羊斟的“造父”祐隊,在這場“胡鬧”中,也出了名,出乎意外地,竟然接到了來自魯國等其他幾國商戶的求護“訂單”。
他們在一路上,根本就是官兵的作風,行事凌厲、作風果敢,被沿途見識過的他國商戶們都在私底下流傳雖然這些來自郯國的形形色色的商隊們很不靠譜,可是不得不說,人家的這“保鏢”是真的“專業”,能把這么爛的商戶,都保護得妥妥貼貼的,他們不管有多胡鬧,都能順利通關,接著往下行走,這就厲害了
富庶的吳國也聽說了這樣的事兒,商戶們更是小動作頻頻,開出各種條件,想要請這支“造父”祐隊,來給他們的商品保鏢。
受到利益誘惑,這些被羊斟派出去,本有“深意”的“商隊”們,就漸漸有了二心。一開始還是嚴辭拒絕,甚至沒收全部定金上交羊斟,請求定度;可是時間一長,次數一多,人性使然,到底是多數人,經不住這財富的誘惑,漸漸的,就開始半匯報、半私吞接活;到了后來,這“救人”的事,就放到了第二位,越來越多的精力和時間,都變成了給他人跑鏢去了。

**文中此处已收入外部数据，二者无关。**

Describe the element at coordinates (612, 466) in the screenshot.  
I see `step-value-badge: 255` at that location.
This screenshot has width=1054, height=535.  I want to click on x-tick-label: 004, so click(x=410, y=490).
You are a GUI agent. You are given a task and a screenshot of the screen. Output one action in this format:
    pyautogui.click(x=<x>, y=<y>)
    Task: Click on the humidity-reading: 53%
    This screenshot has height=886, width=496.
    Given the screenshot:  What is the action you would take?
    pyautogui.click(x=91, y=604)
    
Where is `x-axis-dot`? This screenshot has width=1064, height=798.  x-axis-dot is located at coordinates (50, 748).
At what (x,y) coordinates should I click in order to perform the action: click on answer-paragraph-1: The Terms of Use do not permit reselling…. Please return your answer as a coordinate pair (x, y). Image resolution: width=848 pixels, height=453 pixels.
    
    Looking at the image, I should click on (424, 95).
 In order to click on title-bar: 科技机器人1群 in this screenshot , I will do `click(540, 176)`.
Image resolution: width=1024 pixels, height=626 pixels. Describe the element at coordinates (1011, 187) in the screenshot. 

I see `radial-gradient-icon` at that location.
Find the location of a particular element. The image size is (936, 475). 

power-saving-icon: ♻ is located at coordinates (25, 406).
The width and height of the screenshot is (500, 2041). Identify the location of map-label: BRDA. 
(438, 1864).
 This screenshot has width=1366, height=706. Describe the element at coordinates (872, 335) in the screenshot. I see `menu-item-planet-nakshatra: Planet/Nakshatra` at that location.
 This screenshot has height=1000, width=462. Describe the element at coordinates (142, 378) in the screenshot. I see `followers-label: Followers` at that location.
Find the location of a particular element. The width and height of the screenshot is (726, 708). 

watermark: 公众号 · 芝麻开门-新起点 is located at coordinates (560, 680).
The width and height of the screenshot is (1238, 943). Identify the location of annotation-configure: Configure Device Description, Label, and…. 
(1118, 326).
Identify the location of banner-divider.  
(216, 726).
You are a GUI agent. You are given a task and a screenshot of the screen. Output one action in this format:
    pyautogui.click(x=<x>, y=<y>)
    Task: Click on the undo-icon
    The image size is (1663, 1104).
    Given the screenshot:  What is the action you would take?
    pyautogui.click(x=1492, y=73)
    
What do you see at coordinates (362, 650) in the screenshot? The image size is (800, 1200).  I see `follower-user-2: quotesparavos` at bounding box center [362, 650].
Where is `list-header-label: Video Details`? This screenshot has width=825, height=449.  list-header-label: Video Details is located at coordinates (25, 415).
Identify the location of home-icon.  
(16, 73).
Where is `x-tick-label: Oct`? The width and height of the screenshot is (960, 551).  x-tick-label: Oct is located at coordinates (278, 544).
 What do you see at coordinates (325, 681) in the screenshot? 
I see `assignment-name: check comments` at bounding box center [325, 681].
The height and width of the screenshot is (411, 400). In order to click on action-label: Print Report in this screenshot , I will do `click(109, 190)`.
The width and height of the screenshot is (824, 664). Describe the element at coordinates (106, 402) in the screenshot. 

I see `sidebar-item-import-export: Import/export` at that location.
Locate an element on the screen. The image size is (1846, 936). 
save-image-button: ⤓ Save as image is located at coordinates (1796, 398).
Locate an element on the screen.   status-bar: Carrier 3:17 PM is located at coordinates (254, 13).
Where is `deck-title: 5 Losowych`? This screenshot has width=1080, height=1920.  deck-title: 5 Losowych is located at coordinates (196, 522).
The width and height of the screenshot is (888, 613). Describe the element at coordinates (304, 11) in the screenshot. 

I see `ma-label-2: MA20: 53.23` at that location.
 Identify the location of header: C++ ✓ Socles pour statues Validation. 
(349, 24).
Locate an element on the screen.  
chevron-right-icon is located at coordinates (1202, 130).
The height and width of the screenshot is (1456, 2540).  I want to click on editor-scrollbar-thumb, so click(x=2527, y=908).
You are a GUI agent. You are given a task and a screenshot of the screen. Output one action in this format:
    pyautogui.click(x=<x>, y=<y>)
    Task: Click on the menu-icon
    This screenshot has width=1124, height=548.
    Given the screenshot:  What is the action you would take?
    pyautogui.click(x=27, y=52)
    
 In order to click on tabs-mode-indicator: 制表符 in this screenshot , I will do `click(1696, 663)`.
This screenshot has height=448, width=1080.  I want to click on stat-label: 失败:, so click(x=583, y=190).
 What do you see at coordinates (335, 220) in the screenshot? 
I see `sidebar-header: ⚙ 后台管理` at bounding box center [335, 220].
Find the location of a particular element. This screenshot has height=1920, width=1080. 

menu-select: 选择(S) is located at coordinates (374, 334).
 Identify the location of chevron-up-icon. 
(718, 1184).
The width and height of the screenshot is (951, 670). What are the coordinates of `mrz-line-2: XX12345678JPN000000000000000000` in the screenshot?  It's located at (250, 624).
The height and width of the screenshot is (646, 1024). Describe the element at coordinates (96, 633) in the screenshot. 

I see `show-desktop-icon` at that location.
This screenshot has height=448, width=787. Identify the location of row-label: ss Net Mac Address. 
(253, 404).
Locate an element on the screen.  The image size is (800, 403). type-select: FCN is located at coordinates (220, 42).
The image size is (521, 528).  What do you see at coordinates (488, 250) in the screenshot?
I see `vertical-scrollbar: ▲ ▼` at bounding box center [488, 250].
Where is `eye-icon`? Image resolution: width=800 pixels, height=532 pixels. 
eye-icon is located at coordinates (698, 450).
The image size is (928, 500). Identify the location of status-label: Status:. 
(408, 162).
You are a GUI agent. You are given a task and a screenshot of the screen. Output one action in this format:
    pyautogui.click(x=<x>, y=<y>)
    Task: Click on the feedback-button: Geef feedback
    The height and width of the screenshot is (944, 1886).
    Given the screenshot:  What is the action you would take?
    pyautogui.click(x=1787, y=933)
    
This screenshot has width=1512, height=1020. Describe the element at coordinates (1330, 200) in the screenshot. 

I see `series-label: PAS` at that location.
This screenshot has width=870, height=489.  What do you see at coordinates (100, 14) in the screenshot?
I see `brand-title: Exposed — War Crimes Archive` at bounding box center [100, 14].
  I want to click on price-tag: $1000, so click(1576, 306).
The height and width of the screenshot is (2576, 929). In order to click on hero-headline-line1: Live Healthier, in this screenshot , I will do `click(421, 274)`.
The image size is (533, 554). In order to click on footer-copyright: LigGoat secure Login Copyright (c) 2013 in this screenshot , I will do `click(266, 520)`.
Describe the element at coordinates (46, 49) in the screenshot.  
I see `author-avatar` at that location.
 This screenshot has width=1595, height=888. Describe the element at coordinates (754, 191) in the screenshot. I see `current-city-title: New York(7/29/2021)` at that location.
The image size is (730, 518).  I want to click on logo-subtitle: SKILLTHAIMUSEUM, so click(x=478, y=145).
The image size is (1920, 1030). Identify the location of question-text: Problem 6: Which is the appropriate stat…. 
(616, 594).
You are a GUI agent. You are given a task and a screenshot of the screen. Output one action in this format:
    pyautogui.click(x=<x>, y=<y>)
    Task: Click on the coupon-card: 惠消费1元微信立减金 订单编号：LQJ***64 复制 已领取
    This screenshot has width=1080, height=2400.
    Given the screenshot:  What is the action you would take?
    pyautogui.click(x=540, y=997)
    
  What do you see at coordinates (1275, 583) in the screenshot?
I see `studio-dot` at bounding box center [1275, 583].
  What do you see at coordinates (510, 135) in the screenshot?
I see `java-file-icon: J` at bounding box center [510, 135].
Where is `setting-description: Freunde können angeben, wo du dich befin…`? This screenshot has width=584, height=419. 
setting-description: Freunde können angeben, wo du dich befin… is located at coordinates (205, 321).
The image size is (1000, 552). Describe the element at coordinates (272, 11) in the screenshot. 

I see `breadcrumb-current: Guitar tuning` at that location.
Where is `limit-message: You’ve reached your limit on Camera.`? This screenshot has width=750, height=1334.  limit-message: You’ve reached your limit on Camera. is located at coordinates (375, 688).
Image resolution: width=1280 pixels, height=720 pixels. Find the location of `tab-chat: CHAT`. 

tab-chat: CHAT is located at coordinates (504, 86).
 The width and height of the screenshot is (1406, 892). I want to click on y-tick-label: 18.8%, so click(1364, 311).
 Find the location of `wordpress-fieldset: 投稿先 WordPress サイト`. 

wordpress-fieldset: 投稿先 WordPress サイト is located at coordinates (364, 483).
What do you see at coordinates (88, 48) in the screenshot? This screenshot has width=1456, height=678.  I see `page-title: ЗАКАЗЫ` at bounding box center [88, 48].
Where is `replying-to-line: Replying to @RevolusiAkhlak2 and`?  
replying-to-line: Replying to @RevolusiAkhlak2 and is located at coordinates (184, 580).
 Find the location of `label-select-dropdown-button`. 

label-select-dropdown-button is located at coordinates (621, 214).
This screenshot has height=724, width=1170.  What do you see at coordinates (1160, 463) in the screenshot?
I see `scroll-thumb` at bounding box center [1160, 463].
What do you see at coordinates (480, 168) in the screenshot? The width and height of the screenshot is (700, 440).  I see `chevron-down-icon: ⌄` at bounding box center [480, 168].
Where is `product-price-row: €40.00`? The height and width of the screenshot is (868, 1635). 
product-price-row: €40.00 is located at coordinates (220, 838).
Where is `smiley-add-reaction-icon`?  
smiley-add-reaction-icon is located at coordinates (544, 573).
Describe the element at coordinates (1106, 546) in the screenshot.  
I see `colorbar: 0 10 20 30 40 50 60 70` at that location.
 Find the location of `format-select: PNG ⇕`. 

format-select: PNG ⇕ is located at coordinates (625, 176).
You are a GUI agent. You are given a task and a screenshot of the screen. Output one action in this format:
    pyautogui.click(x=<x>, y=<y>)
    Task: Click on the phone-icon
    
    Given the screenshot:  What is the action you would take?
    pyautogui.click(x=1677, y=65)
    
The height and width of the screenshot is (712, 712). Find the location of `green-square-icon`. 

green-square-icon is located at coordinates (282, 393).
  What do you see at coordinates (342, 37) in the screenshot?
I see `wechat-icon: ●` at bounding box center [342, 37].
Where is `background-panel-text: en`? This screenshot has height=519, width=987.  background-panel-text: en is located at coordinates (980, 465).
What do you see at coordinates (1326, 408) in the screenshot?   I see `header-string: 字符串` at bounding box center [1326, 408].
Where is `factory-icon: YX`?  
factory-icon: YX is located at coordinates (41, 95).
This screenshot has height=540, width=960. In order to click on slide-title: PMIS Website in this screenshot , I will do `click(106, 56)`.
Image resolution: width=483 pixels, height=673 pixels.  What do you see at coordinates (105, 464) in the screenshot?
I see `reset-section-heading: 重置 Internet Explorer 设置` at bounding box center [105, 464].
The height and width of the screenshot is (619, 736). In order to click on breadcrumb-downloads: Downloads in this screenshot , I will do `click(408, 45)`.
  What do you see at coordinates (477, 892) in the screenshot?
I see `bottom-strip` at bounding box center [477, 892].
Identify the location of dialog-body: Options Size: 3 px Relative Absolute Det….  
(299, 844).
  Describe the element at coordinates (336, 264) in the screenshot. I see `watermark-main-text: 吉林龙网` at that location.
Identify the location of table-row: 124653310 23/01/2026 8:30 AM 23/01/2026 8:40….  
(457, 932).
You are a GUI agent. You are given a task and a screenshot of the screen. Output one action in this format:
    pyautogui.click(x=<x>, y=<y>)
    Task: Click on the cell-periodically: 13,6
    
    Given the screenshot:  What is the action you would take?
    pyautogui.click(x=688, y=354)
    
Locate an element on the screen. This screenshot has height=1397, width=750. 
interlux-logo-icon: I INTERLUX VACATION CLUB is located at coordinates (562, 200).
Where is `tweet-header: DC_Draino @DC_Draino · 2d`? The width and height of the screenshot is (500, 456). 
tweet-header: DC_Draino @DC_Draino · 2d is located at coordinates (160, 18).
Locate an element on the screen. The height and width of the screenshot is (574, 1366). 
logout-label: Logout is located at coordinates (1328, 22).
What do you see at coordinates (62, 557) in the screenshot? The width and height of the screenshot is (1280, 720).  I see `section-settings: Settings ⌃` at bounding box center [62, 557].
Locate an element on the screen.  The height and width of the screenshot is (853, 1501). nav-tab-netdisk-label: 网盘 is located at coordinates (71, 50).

眼看著自己的計劃,被這些“見錢眼開”的家伙們給破壞了,一直沒能找到鹿苑女和渾夕師傅,更不用說去宋國的大牢里,拯救受他連累的父母、弟弟一家了,羊斟開始煩躁不安,握著劍在正堂里來來回回的踱步,急得頭上、臉上,盡冒出一堆疙瘩,一癢就不由地去摳,這一摳又破了,滲出血來,又開始痛,反反復復,總好不了,這越來越難看的面色,嚇壞了一雙兒女,他們倆都不敢抬頭看羊斟的臉,生怕自己哪里做得不好、不對了,這張滿是紅疙瘩的臉,會沖他們拉得很長,更擔心那柄幾乎不離手的劍,會不會氣頭上,就揮了下來。
“不行,還是得親自出手。”
羊斟打定了主意,把身邊一直跟隨、可信的親信,篩選了十三人,13匹上好的良馬,再加上自己,和那匹給召將軍帶來榮譽的白馬,每人僅帶隨身的簡易行李,一人一騎,不設車帳,即日踏上了行程。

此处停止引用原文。